Ein Kreislauf: Material aus der Natur für Notizen von der Natur

Gekauft habe ich mir dann nach dem ersten Ausprobieren doch etwas: ein Notizbuch aus Graspapier, hergestellt aus landwirtschaftlichen Reststoffen, regional und fair. Ich mag daran nicht nur die Ökobilanz, sondern auch die Oberflächenstruktur und Tönung, auf der gerade Farbstifte einen besonders guten Abrieb mit natürlich wirkender Grundierung und Leuchtkraft haben.

Auch bei der Wahl der Stifte ist das ein Aspekt für mich: Buntstifte verbrauchen sich praktisch ohne Restabfall. Was ich da ins Heft geschrieben habe, kann irgendwann wieder komplett in den ökologischen Kreislauf zurückkehren. Eine interessante und dynamische Vorstellung.

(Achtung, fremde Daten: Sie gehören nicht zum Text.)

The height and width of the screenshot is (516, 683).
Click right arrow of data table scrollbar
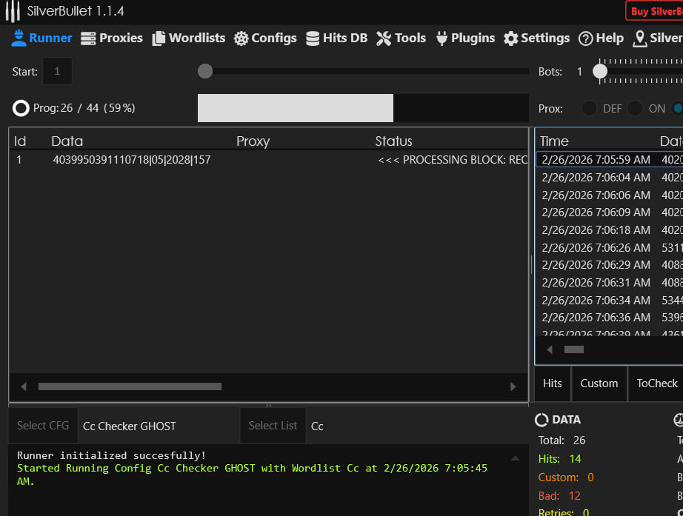(x=513, y=386)
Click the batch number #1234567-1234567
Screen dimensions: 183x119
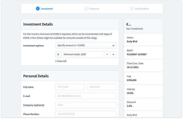pyautogui.click(x=137, y=54)
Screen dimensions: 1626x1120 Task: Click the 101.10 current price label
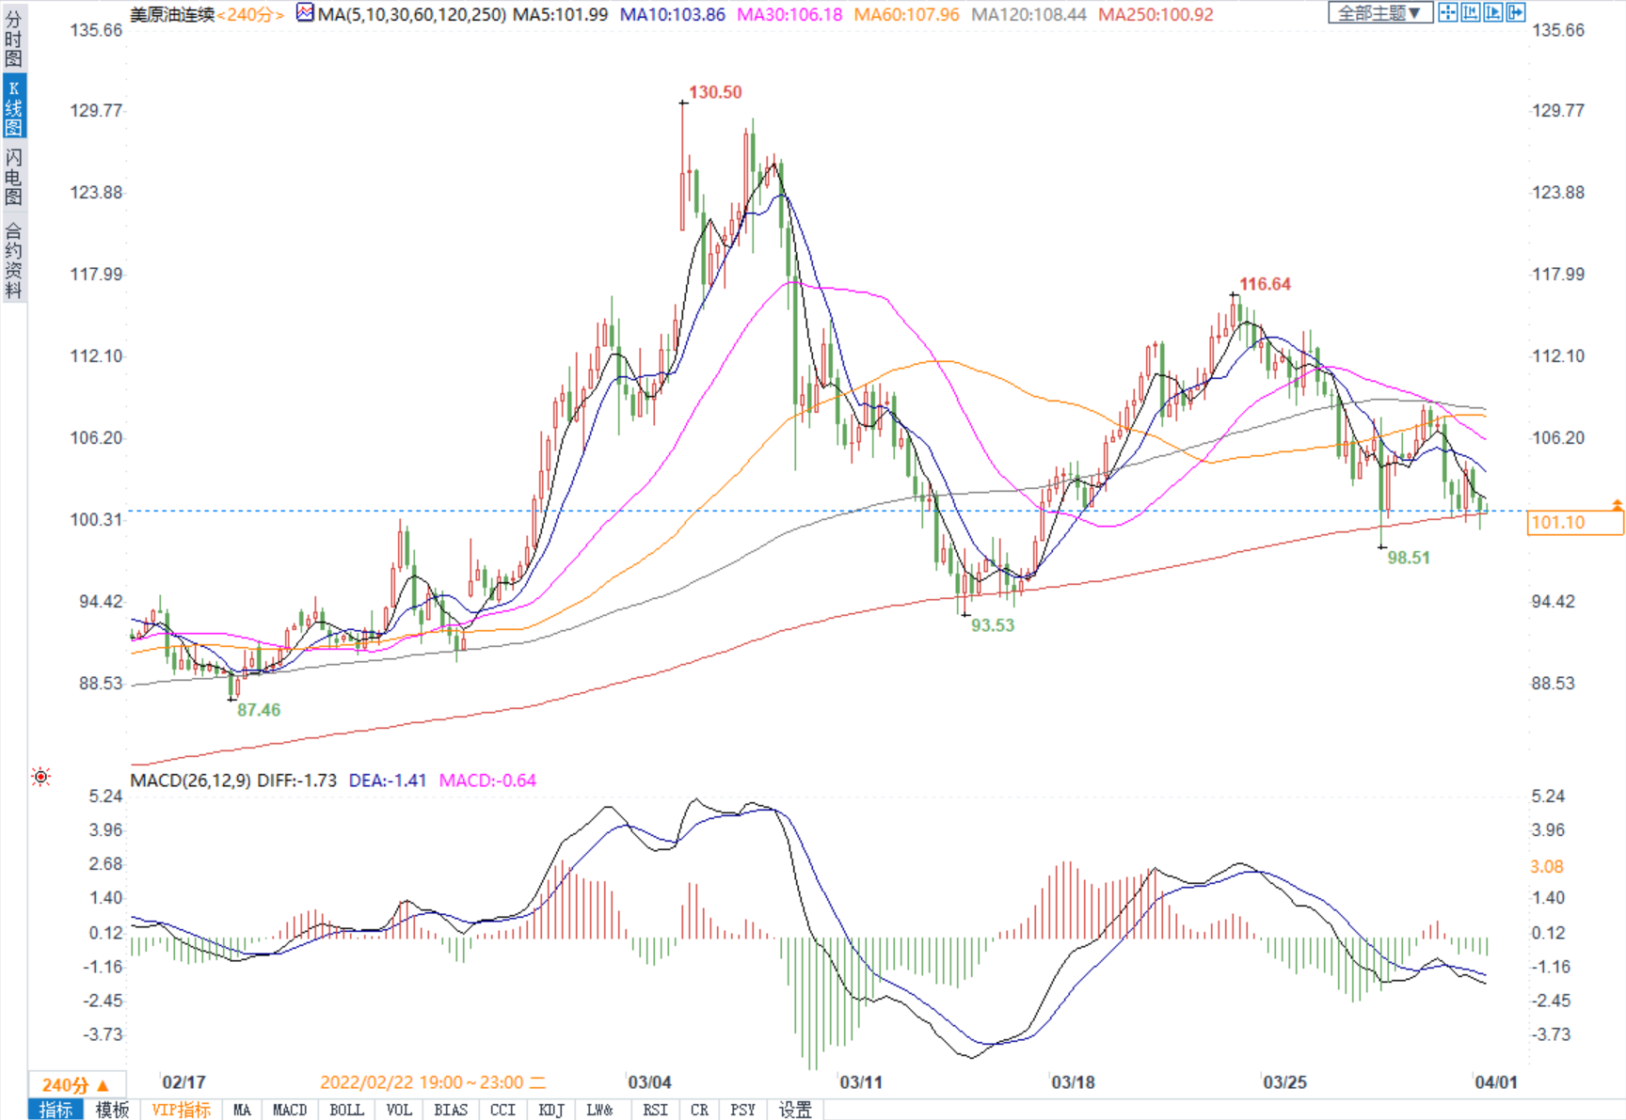point(1573,523)
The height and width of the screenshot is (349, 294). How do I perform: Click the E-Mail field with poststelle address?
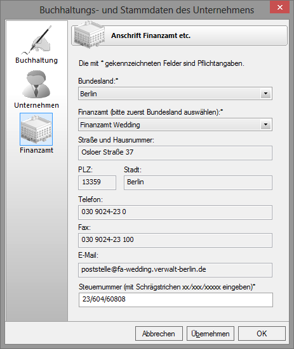pyautogui.click(x=175, y=270)
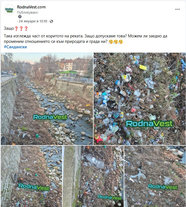Open the plastic bags on grass photo
The image size is (186, 207).
[x=155, y=176]
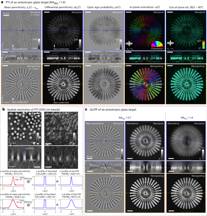Image resolution: width=207 pixels, height=216 pixels.
Task: Select the Optic sign probability nanopore image
Action: tap(103, 30)
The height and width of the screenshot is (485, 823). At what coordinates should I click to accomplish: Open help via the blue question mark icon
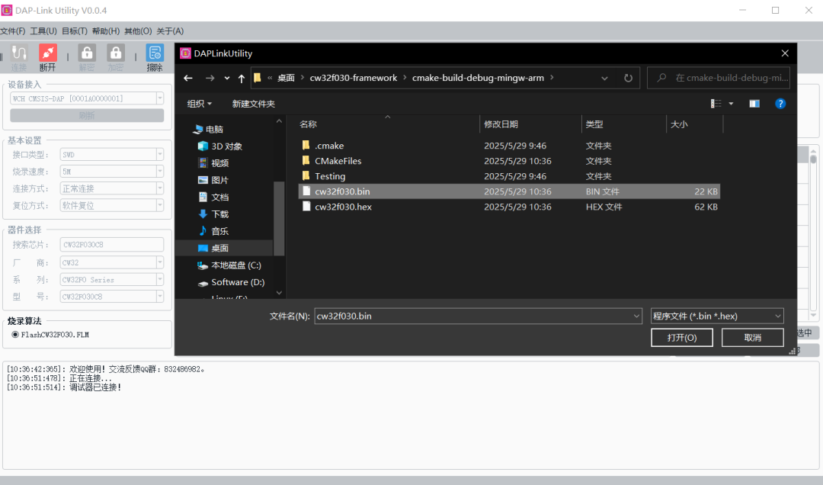(x=780, y=103)
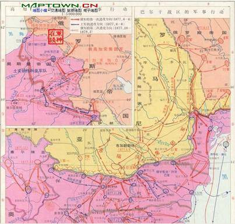This screenshot has width=235, height=224.
Task: Click the 奥斯曼帝国 label in the inset map
Action: pyautogui.click(x=29, y=64)
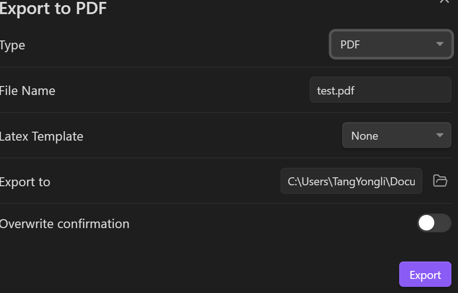Click the white knob of the overwrite toggle
458x293 pixels.
tap(426, 223)
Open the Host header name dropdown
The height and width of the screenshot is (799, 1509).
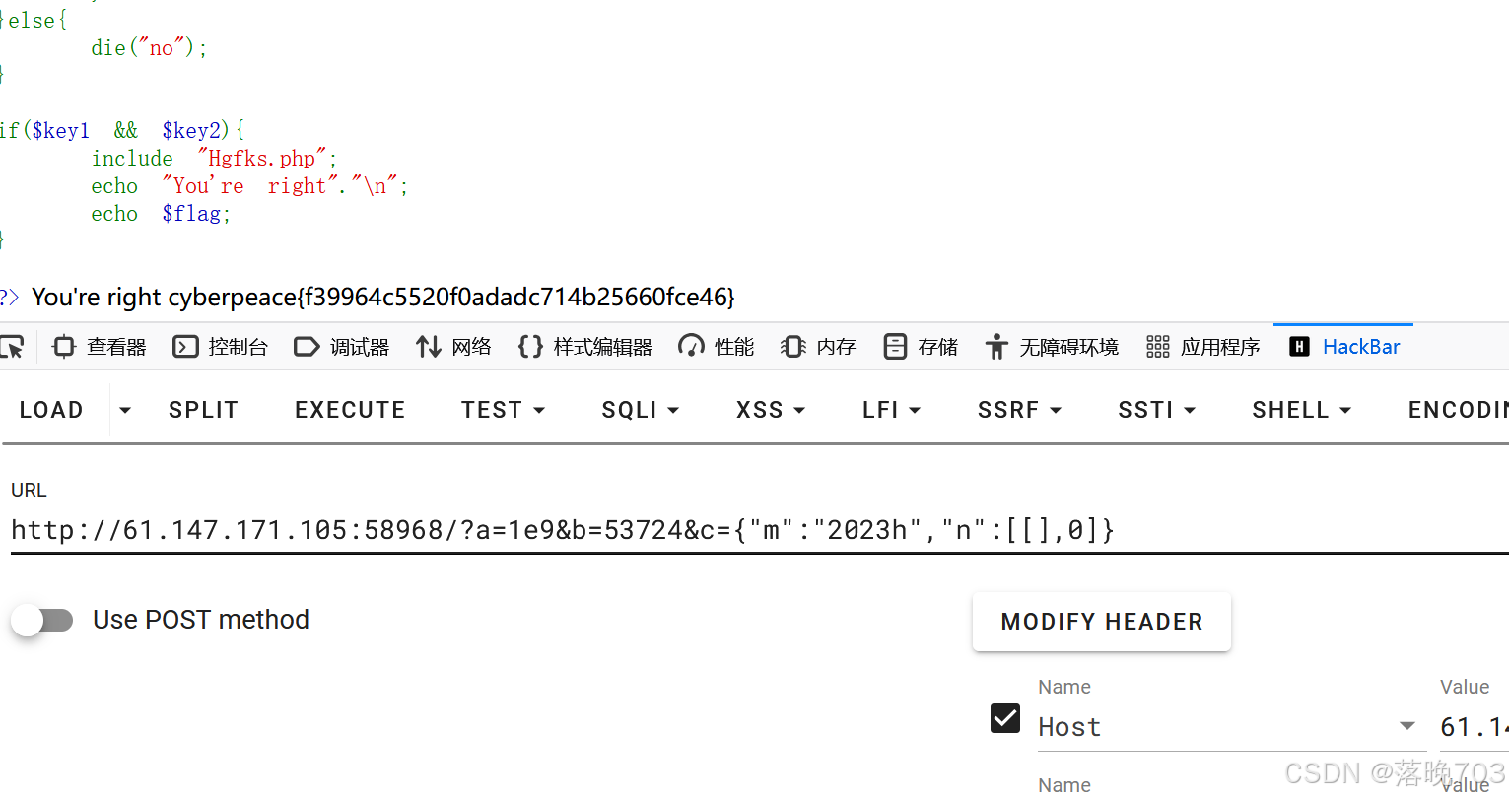pos(1408,726)
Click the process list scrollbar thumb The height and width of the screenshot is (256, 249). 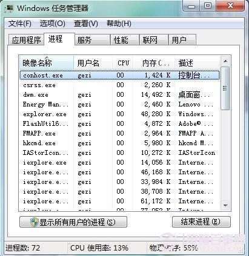click(225, 88)
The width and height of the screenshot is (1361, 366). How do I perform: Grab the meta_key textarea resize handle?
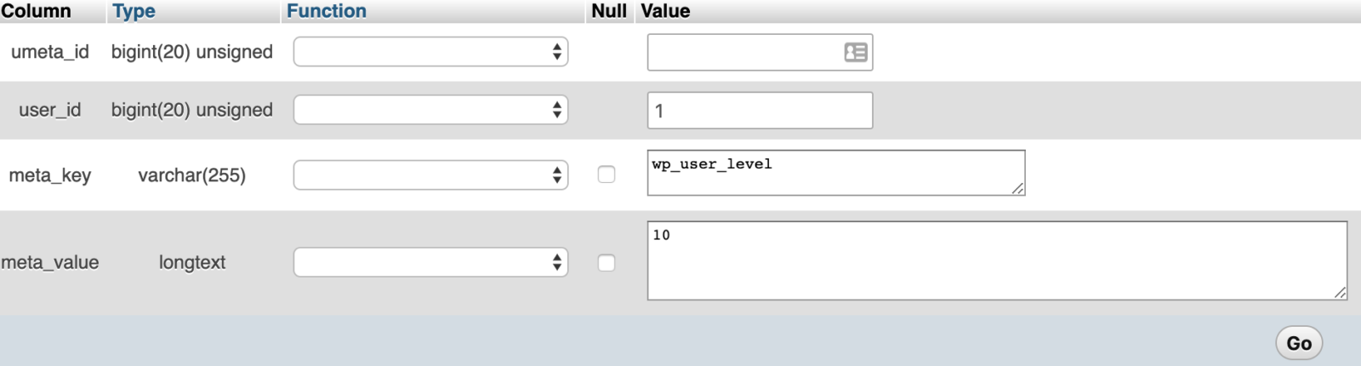click(x=1018, y=188)
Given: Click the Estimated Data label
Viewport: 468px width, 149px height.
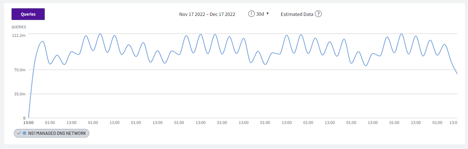Looking at the screenshot, I should 297,14.
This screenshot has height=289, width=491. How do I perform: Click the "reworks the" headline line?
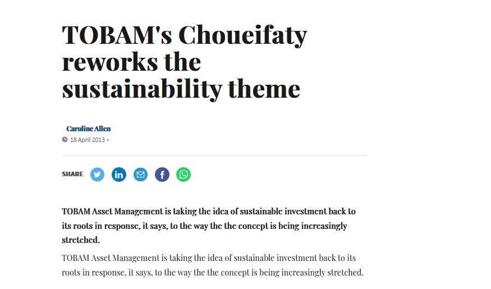pos(131,61)
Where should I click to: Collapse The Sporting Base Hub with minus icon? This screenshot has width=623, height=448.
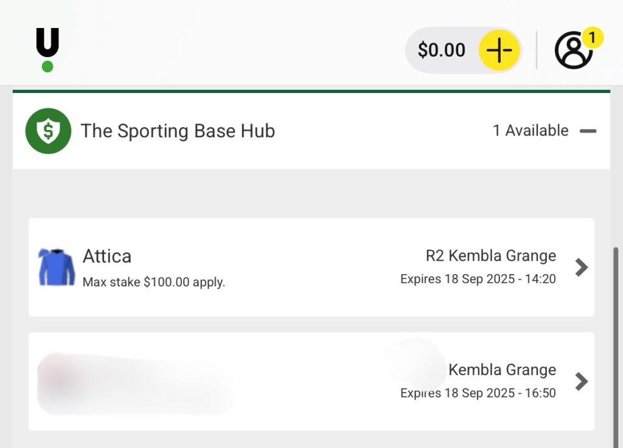click(588, 131)
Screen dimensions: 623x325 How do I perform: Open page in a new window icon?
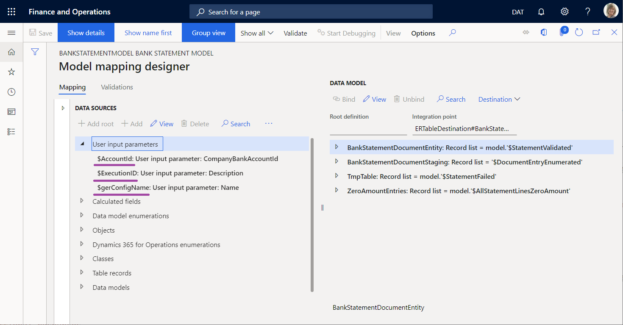pos(596,32)
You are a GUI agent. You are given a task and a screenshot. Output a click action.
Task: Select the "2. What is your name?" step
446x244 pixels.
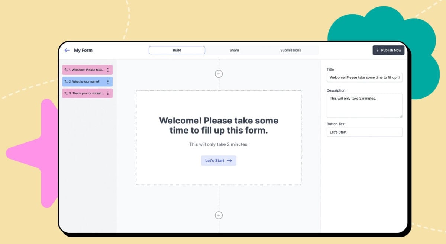(86, 82)
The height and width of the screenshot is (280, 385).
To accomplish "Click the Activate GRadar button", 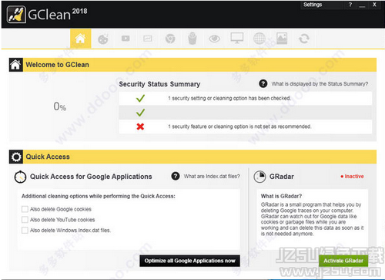I will [x=343, y=261].
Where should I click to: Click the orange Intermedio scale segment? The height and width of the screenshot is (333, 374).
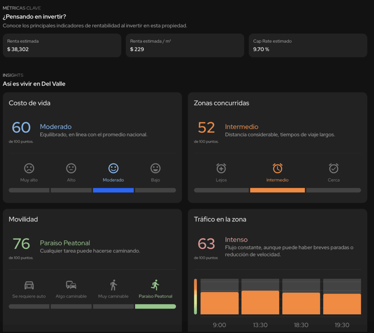coord(278,190)
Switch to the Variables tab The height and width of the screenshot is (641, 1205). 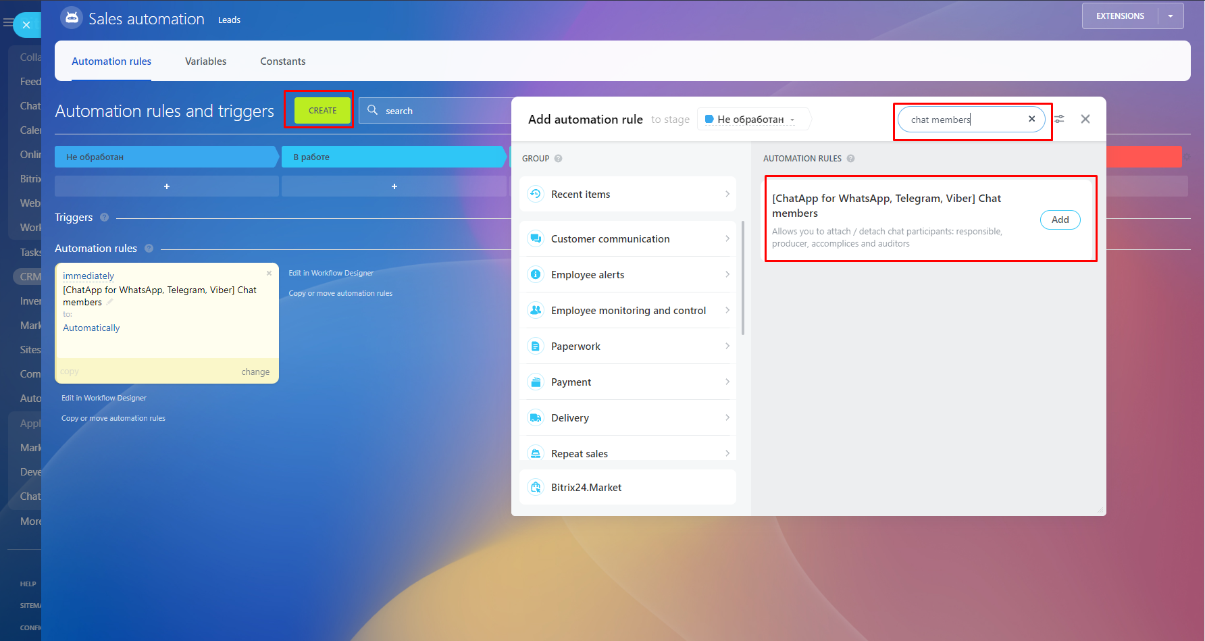pyautogui.click(x=205, y=61)
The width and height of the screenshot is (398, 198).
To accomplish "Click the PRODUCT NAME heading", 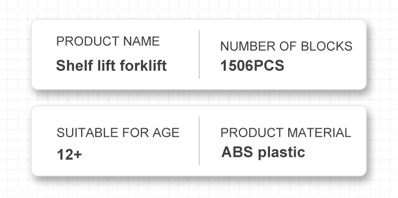I will (108, 41).
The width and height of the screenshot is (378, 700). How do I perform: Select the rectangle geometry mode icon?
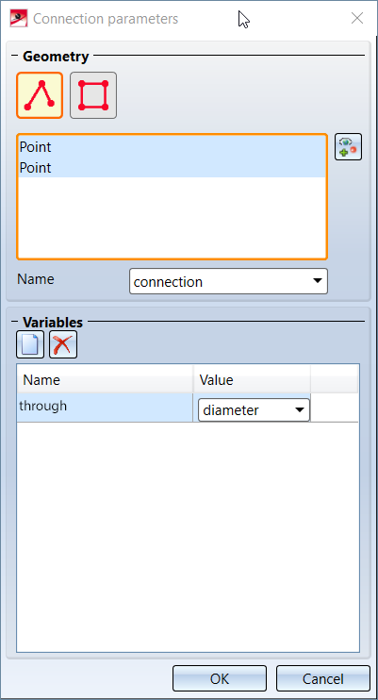click(93, 95)
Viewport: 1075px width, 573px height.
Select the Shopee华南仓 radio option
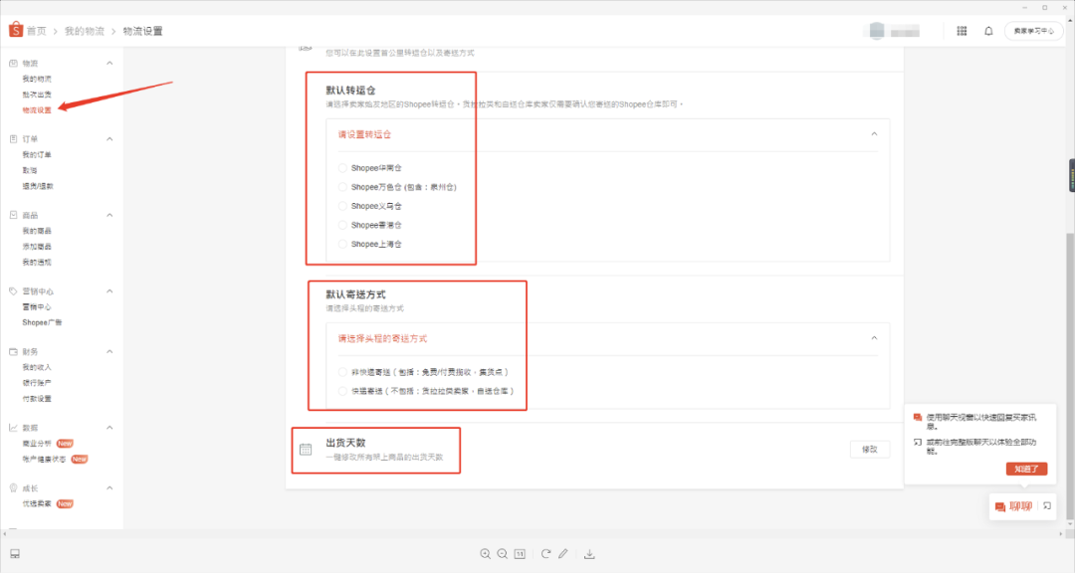(x=341, y=167)
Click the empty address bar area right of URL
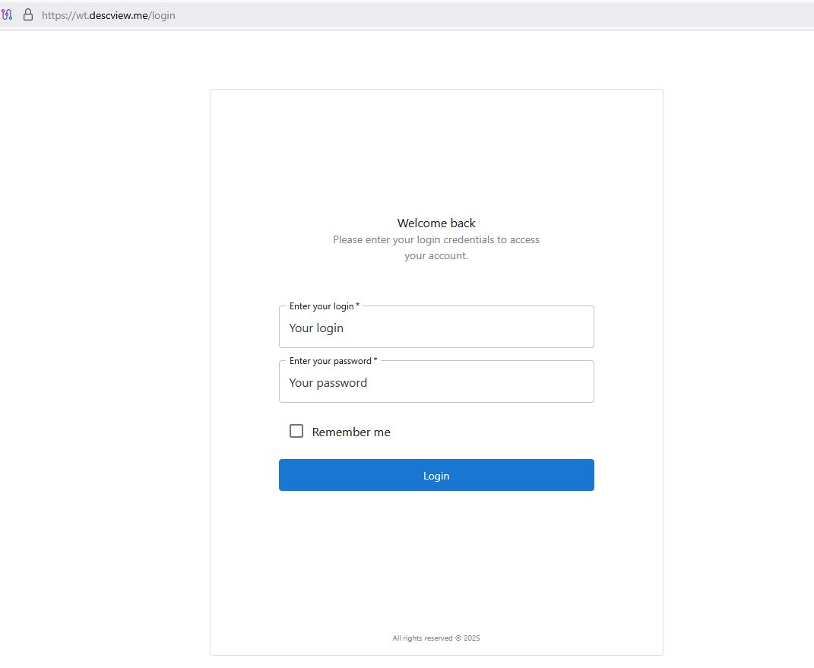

Was noch zum Lernprozess der International Nature Journal Week gehört: die internationale Dimension mit täglichen Eindrücken und Perspektiven von Menschen aus anderen Ländern, die sich in anderer Umgebung gerade zu den gleichen Themen Gedanken machen.
Auch wenn sich mit dem Zeichenstift nicht “die Welt retten lässt” – es hilft mir zu wissen, dass es überall auf der Welt Menschen gibt, die sich achtsam, staunend und wertschätzend ihrer Umgebung zuwenden. Das soll und darf nicht von den bleibenden Herausforderungen ablenken, die andere Lösungen fordern, aber das stärkt die gemeinsame Hoffnung und hält den Mut zum Engagement wach.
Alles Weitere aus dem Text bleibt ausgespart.